● Exercise instructions:
Copy the records from the very first line through the line that has "click(x=980, y=266)", changing "sales" to "revenue" and leaving everything else the same. Don't include the pictures.
┄┄┄┄┄┄┄┄┄┄┄┄┄┄┄┄┄┄┄┄
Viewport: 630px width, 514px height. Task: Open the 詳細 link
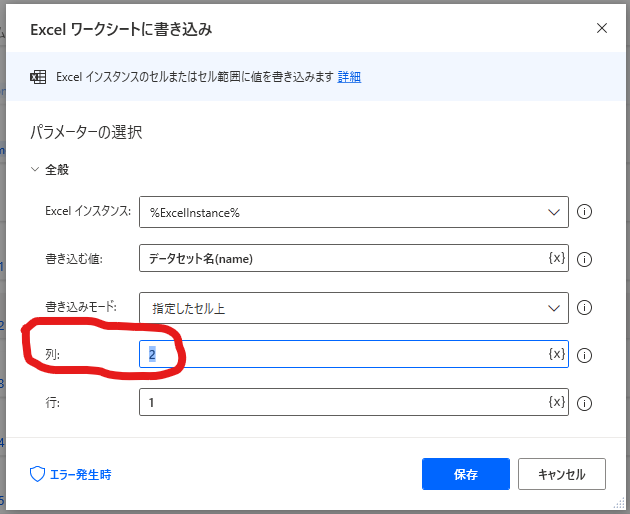click(x=349, y=77)
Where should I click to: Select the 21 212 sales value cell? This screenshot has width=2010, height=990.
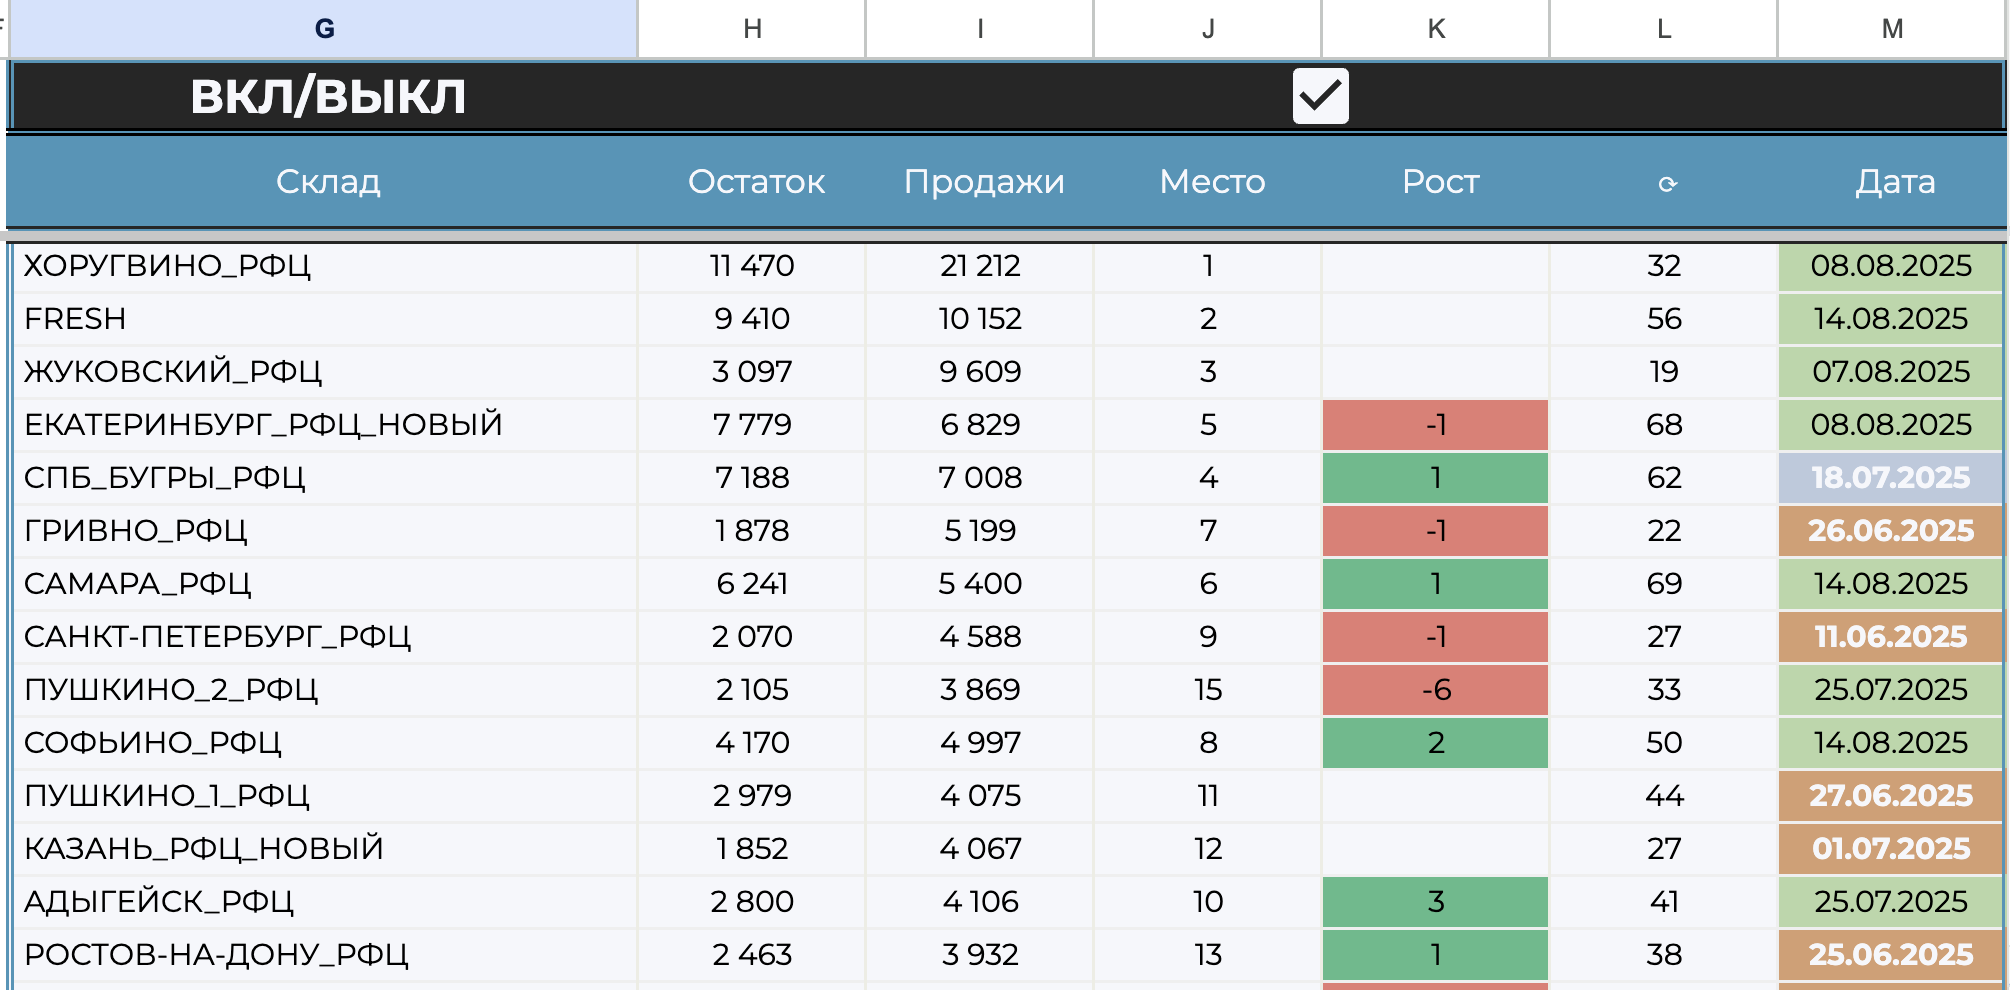click(x=980, y=266)
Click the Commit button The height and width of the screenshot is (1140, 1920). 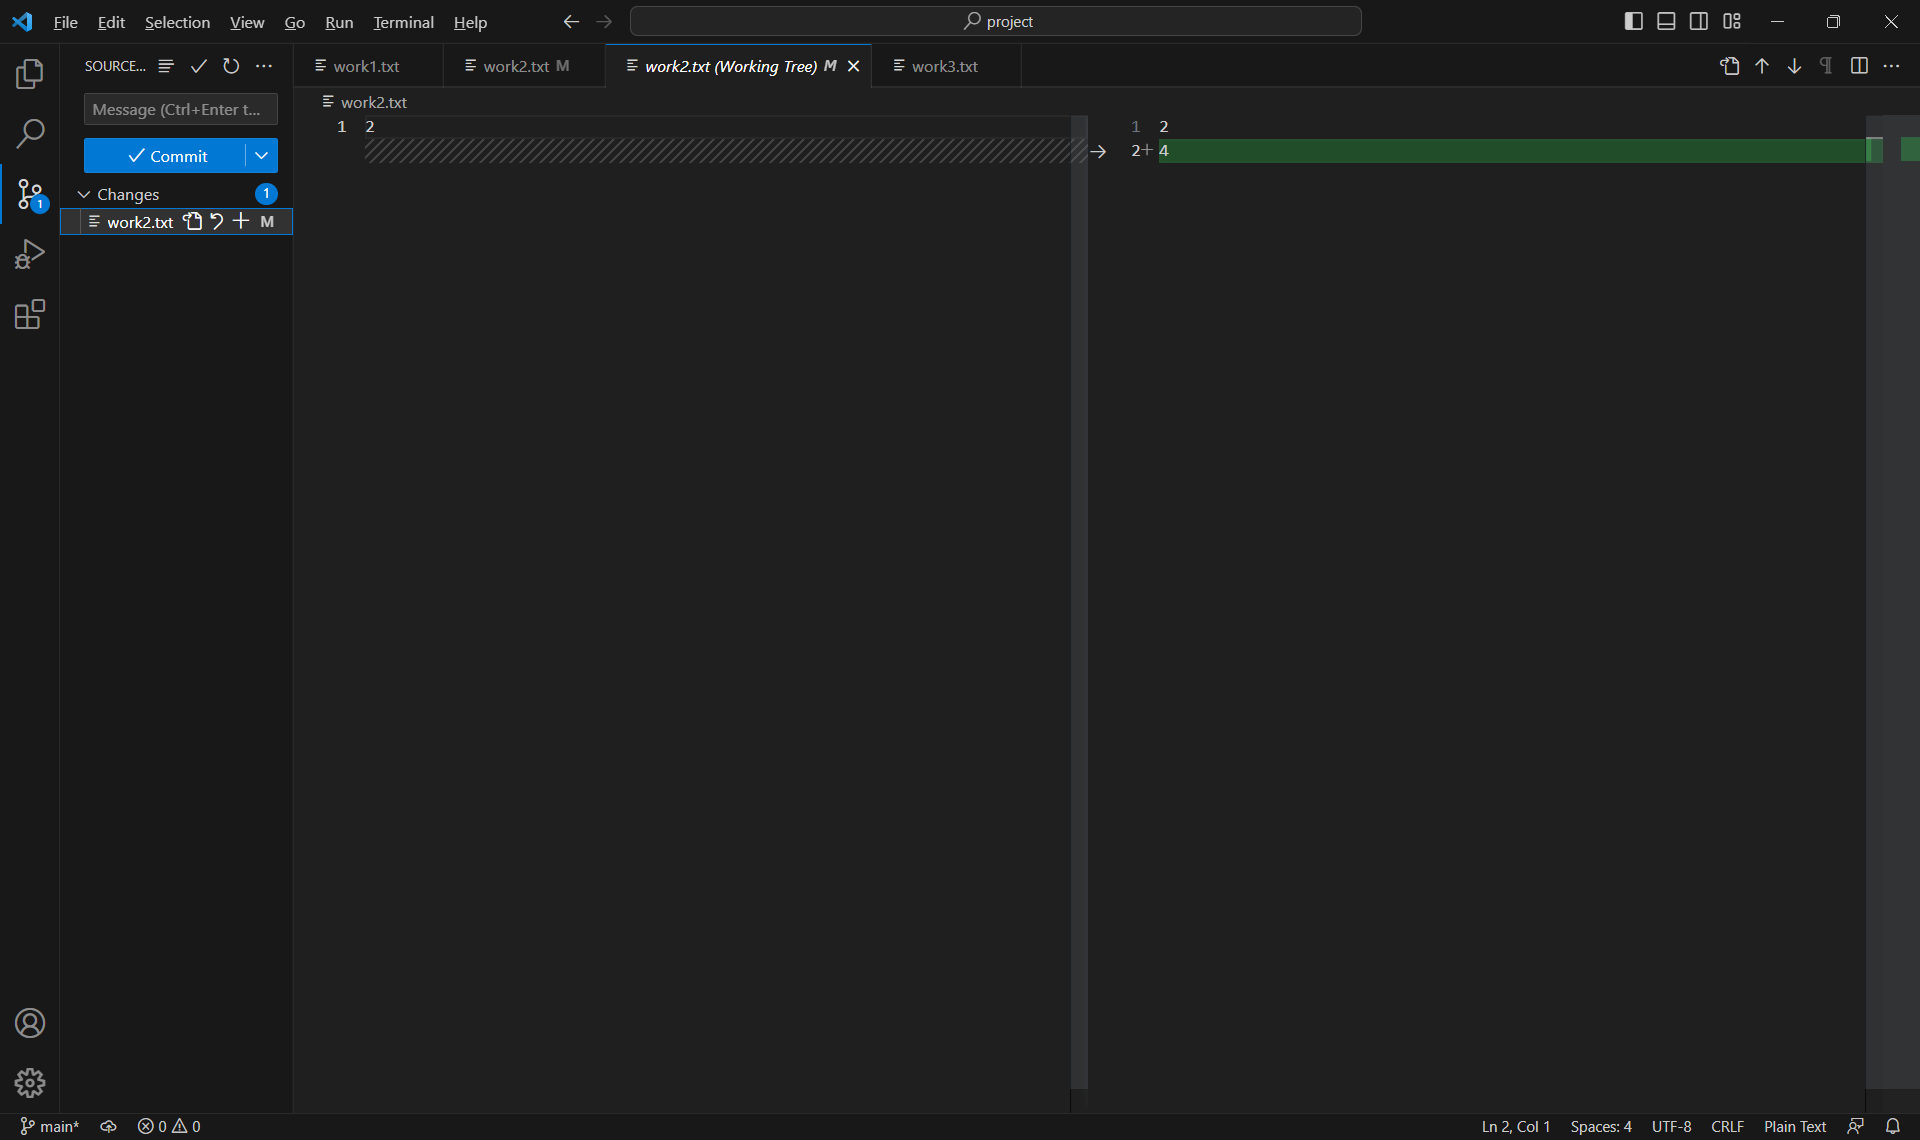click(x=166, y=155)
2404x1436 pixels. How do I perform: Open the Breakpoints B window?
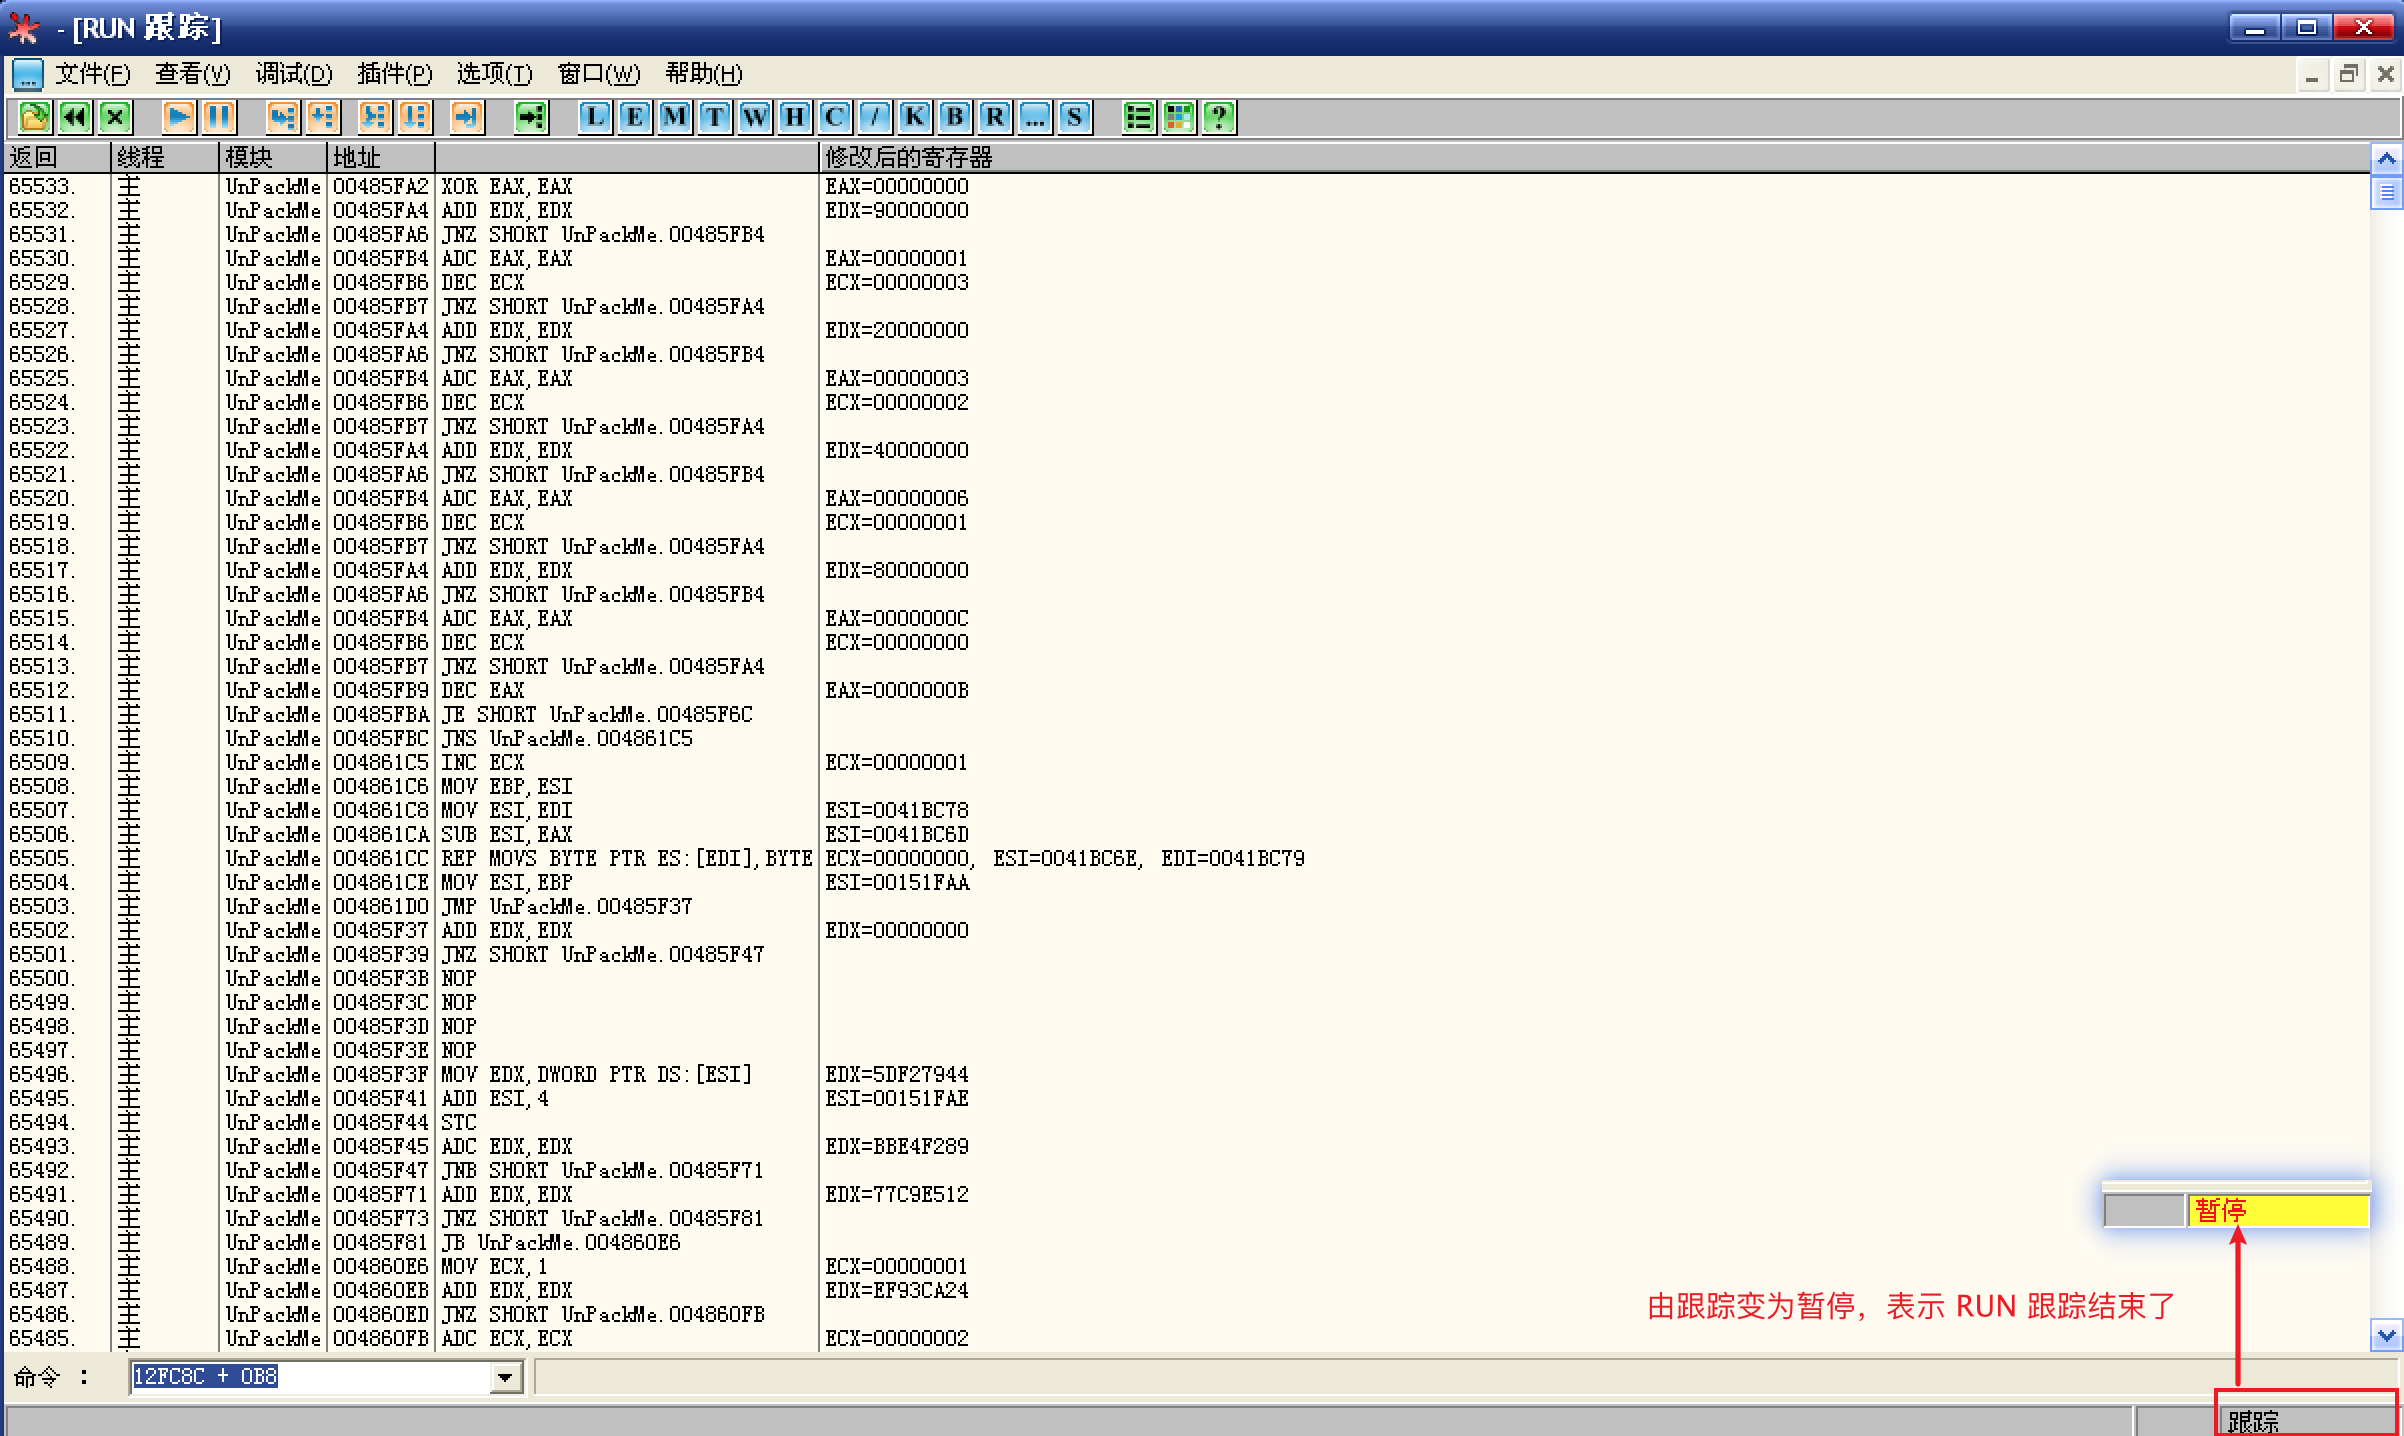tap(955, 117)
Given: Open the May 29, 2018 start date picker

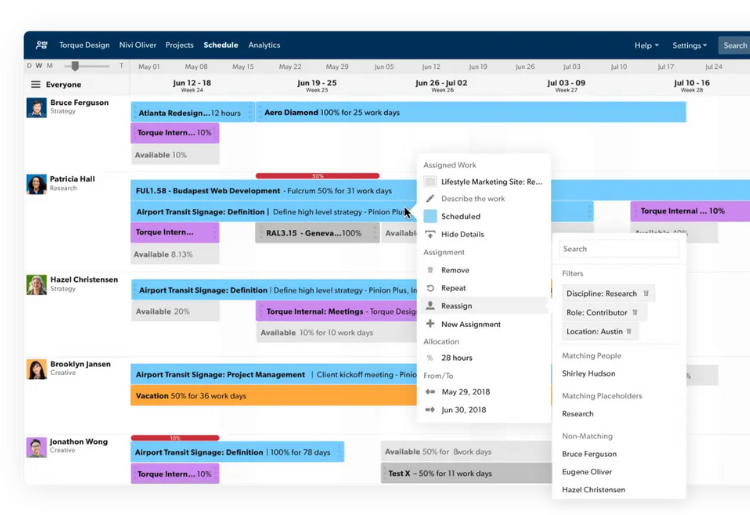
┄┄┄┄┄┄┄┄┄┄┄┄┄┄┄┄┄┄┄┄
● Response to this task:
Viewport: 630px width, 514px height. Task: Open the 詳細 link
click(x=349, y=77)
Where should I click to: Select the 21 212 revenue value cell? This screenshot has width=2010, height=990.
click(x=980, y=266)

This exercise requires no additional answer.